Feb. 23, 2022
Drainage problems can be a major issue for homeowners. Not only does poor drainage cause standing water in your yard, but it can also lead to leaks and foundation problems with your house depending on where the water collects. As if that wasn’t bad enough, landscaping and lawn upkeep becomes a lot harder when your yard doesn’t drain well. Is there anything that can be done about these problems?
Fortunately, yes. There are actually a few different ways to treat drainage issues in your yard, and this is a great time to undertake a project to correct them. By taking action now, you can avoid problems that might arise from heavy spring rains. The exact solution to your drainage issues will depend on the cause of your problem, so here are a few different options to consider.
One common cause of problems with drainage is inconsistent grading in your yard. This can cause problems if your home is at the bottom of a big slope across your yard, but it can also be an issue if the grading is inconsistent and as a result has one or more low spots in the yard. Water flows along with the soil wherever the grade leads, so this can cause it to collect around your home or in low areas which can then become swampy and overgrown.
Regrading your yard can be done either with specialized tools that scrape soil from higher areas into lower onesv or by bringing in additional soil to completely change the grade. Each method has its advantages, with redistribution being favored when there are both high and low areas in your yard, and the addition of new soil being best when you need to change an otherwise mostly good grade. Once the regrading is finished you can seed the graded area and have grass growing by the time spring arrives.

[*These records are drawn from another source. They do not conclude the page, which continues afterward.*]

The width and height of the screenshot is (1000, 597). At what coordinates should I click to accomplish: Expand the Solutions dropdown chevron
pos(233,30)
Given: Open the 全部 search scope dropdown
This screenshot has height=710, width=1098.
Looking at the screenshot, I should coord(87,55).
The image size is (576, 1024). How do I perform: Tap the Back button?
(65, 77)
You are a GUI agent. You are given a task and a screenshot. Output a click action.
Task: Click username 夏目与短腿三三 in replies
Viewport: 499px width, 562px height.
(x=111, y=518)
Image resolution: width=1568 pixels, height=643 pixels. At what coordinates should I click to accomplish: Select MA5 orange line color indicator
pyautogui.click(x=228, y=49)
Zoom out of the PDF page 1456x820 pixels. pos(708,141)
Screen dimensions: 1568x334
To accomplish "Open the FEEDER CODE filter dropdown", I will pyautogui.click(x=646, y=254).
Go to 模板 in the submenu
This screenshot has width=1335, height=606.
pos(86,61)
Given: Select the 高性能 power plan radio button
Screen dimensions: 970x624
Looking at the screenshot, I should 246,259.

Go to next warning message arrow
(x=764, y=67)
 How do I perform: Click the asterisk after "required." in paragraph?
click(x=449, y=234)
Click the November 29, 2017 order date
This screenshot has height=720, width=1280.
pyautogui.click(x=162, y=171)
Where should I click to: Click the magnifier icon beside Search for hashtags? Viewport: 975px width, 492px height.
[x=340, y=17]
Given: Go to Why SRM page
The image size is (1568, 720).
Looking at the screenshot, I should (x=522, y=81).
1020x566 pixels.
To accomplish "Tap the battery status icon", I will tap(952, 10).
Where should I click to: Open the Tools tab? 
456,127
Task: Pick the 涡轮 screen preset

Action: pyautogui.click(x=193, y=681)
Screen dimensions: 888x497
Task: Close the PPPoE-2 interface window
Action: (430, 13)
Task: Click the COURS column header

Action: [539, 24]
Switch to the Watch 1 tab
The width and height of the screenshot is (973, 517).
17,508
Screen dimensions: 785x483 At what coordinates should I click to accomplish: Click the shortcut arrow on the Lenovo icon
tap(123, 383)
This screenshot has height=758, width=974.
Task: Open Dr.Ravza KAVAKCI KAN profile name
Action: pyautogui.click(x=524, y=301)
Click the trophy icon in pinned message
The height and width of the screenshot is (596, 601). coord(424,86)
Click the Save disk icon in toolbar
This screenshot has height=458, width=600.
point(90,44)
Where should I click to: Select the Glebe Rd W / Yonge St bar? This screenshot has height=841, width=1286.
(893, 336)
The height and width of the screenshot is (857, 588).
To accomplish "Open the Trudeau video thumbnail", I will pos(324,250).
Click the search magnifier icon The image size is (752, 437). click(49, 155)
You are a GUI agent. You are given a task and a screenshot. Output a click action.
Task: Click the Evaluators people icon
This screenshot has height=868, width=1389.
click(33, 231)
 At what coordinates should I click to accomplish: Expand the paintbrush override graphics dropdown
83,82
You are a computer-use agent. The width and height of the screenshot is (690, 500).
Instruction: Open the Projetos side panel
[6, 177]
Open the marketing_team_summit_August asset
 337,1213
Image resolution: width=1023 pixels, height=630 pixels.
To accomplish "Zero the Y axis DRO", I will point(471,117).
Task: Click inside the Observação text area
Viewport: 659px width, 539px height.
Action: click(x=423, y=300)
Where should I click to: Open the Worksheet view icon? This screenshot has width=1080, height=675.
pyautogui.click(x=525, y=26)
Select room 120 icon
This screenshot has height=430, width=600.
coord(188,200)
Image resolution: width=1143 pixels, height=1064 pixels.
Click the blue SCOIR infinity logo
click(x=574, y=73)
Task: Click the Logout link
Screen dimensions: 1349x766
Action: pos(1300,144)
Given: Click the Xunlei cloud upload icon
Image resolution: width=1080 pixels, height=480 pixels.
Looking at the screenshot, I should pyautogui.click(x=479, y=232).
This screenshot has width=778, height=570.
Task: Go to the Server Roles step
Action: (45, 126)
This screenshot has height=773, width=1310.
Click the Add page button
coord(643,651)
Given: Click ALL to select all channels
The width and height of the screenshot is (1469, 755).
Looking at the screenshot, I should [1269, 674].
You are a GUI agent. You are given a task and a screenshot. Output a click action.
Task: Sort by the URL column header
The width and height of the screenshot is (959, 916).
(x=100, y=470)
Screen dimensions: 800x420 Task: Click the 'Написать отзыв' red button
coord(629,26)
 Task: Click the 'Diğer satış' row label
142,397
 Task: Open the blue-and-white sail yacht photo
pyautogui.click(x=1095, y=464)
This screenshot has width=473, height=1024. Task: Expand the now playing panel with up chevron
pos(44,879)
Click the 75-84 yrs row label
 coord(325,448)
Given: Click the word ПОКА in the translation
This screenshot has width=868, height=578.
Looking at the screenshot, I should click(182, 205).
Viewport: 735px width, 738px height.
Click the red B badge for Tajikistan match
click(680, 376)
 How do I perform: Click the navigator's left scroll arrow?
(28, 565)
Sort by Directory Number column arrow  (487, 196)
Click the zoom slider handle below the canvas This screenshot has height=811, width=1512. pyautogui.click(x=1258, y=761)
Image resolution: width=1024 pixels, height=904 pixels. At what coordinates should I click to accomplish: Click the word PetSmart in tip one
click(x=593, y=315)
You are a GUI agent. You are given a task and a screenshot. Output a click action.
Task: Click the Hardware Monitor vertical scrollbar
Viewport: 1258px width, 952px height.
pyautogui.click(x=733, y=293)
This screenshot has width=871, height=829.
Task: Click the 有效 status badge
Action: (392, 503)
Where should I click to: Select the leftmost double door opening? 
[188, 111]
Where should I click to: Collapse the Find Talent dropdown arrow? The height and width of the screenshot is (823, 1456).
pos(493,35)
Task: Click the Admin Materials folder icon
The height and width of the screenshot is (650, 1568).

Another big problem with drainage comes when the water simply can’t penetrate down into the soil in time to be absorbed. This is especially problematic because you end up with way too much water in the areas where water collects but the soil in other areas might not get enough. Sometimes this is because the soil has too much clay in its composition so it’s difficult for water to penetrate, and sometimes it’s a result of other issues such as thick thatch. In some cases, it’s even just a matter of the soil being too compacted by traffic and time. Regardless of the cause, though, there are solutions.
Clay-heavy soil is the most work-intensive to correct, but the solution is also pretty simple. You simply need to break up the clay and add soil or sand into the mix to make it easier to drain. Sometimes this is as easy as adding a few holes in the clay-heavy area and mixing it together, especially if the clay is in a relatively small area. In some instances, though, you may need to do some tilling or another heavy mixing to break up larger clay beds.
Other issues can be fixed by using a dethatcher on your lawn to break up the thatch buildup or running tools over the ground that punch small holes to break up overly compacted topsoil. Dethatching and aerating the soil like this are often done together, as the loosening of soil is good for the growing grass as well even if it wasn’t excessively compacted.